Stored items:
/---
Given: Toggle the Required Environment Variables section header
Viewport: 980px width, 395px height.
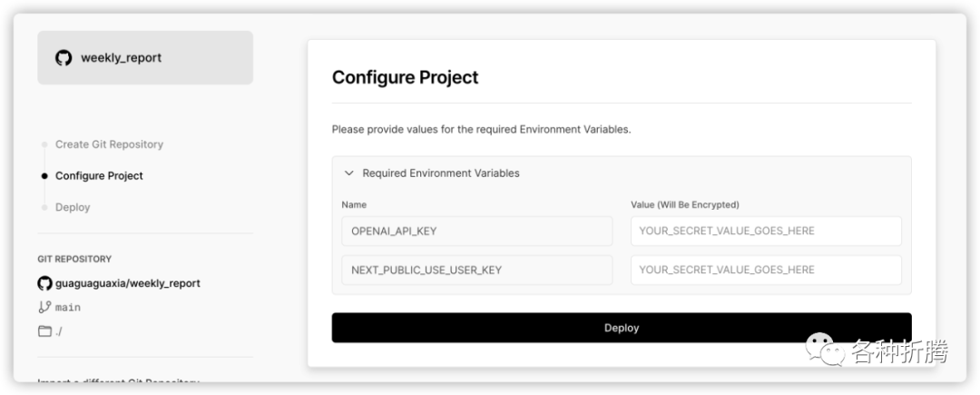Looking at the screenshot, I should click(441, 173).
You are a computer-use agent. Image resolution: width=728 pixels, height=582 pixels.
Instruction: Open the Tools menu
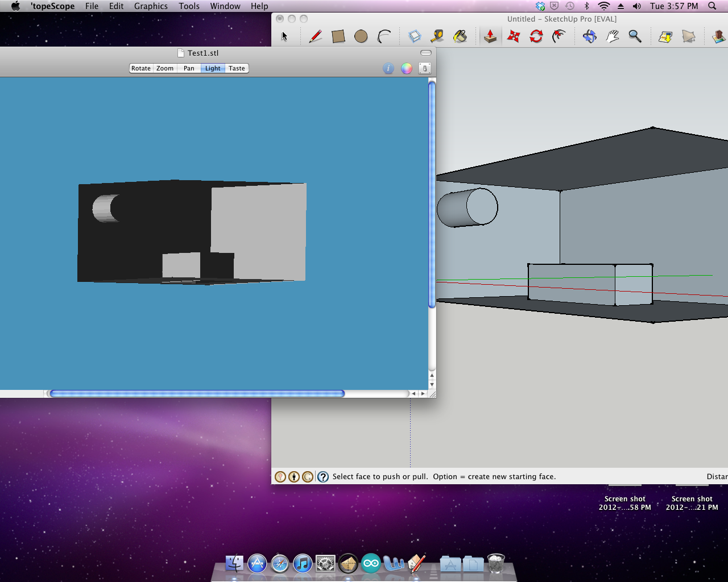pos(189,6)
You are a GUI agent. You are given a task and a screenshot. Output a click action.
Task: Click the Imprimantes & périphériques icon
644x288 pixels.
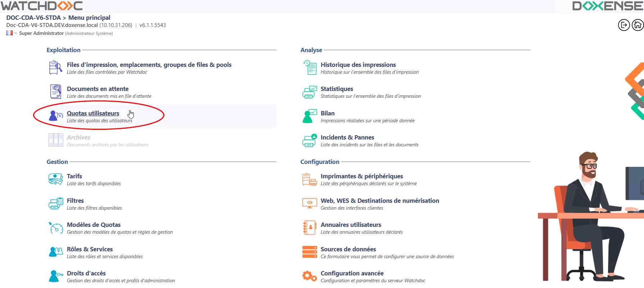click(x=310, y=179)
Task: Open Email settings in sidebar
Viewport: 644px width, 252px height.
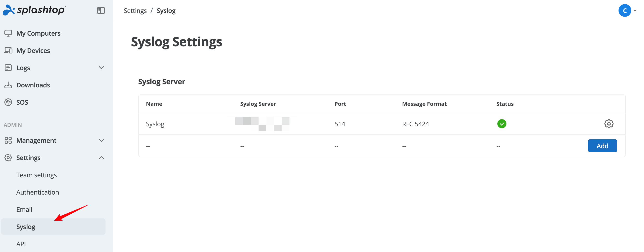Action: tap(24, 209)
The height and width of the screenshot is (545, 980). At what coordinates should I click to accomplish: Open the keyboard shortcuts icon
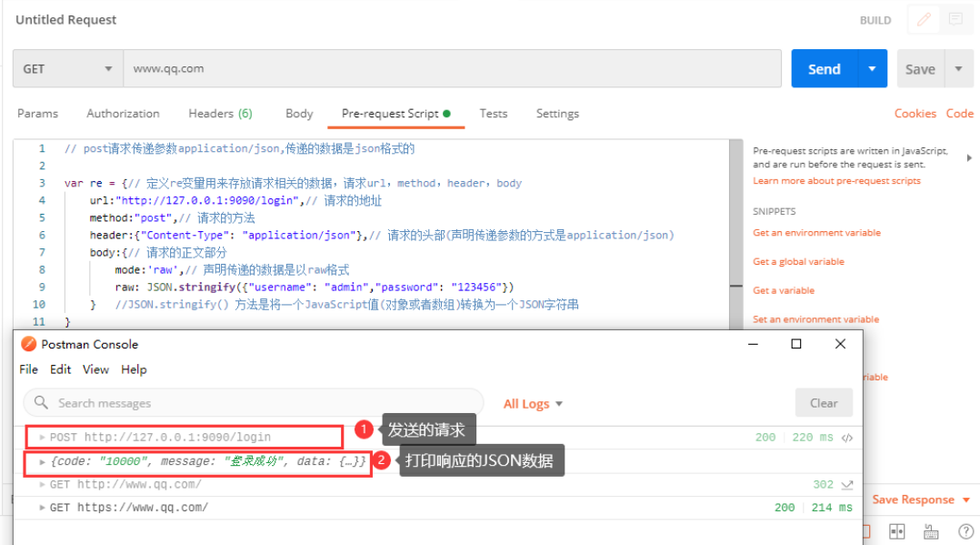tap(931, 531)
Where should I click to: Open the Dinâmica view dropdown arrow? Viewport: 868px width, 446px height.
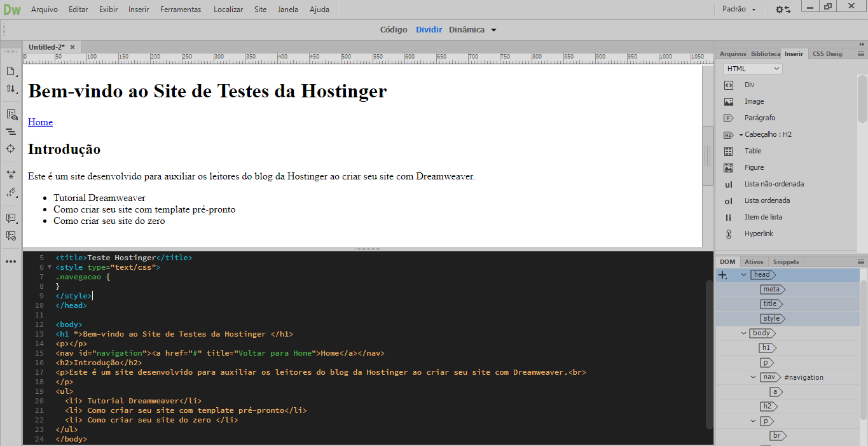pyautogui.click(x=493, y=29)
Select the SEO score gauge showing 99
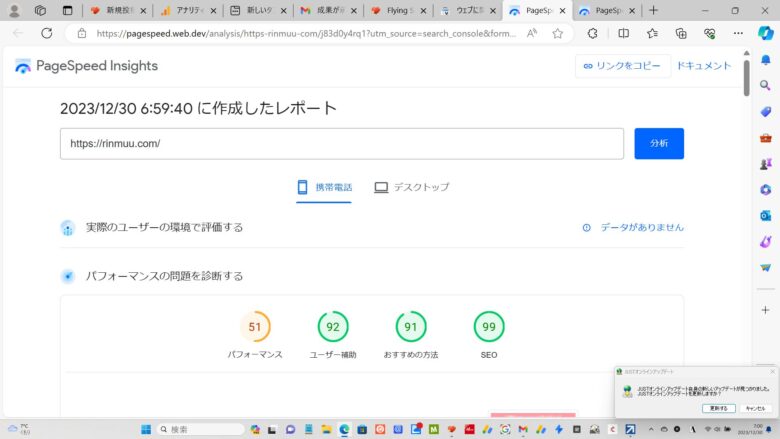Screen dimensions: 780x439 [x=489, y=327]
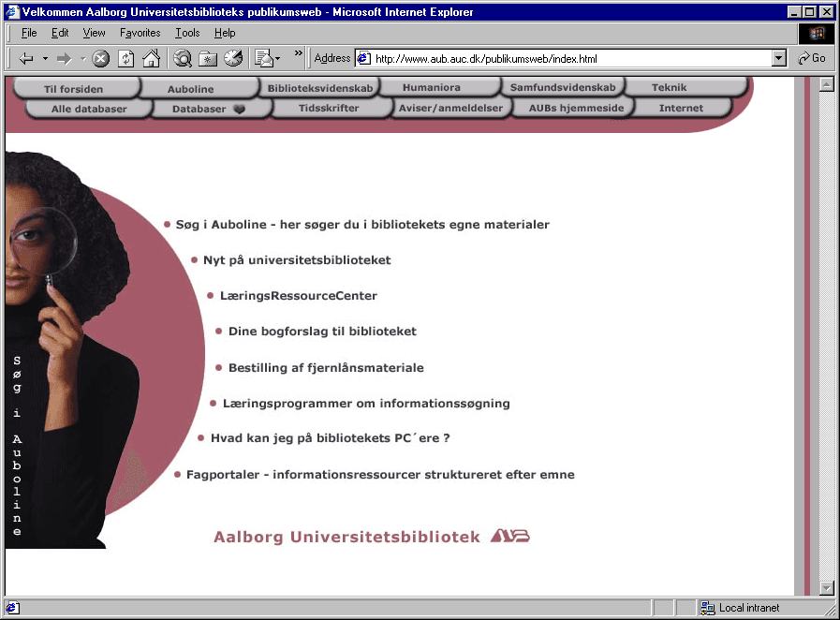Click the Forward arrow toolbar button
This screenshot has height=620, width=840.
(x=64, y=58)
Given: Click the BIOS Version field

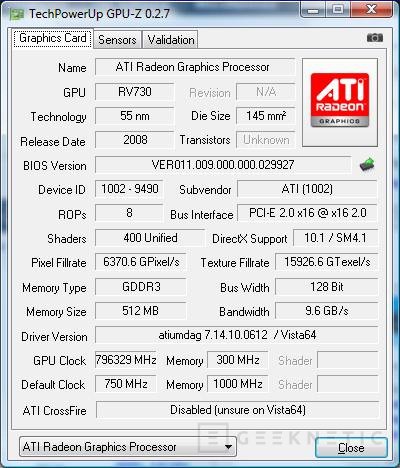Looking at the screenshot, I should click(x=223, y=165).
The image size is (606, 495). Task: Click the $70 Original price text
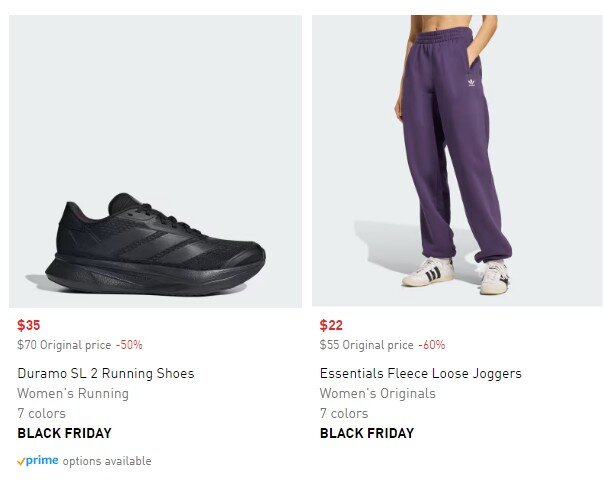[64, 345]
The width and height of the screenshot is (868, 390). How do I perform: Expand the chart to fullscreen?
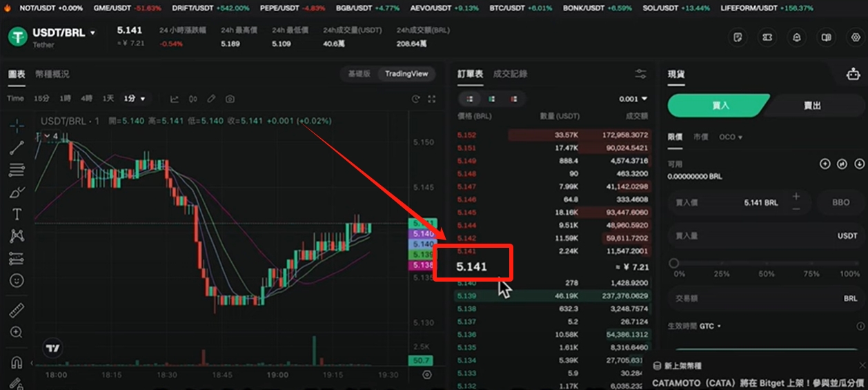click(x=433, y=99)
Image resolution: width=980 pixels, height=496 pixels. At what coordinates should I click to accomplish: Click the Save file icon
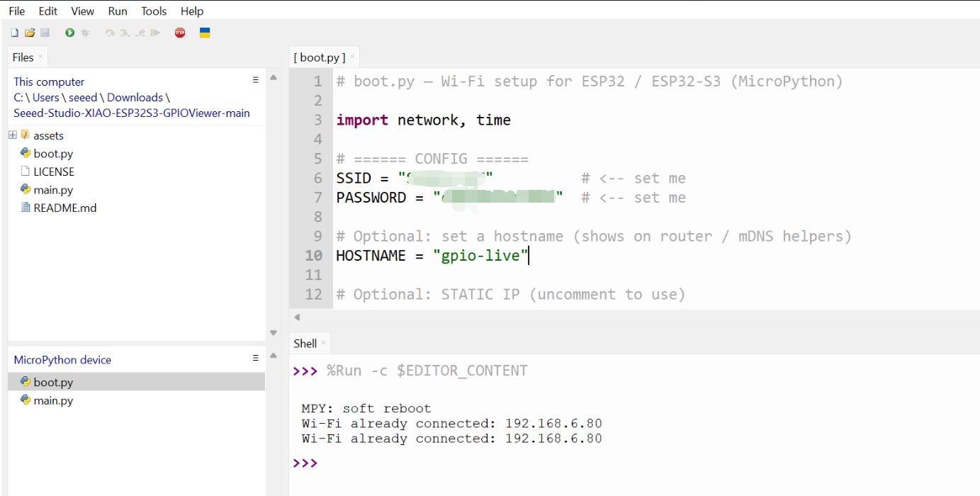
\---
[Work task] Wherever the string "resolution" appears in a line above, copy that line.

[Answer to the exercise]
You are a computer-use agent. Image resolution: width=728 pixels, height=582 pixels.
Image resolution: width=980 pixels, height=496 pixels. At what coordinates should I click to accomplish: Click the Save file icon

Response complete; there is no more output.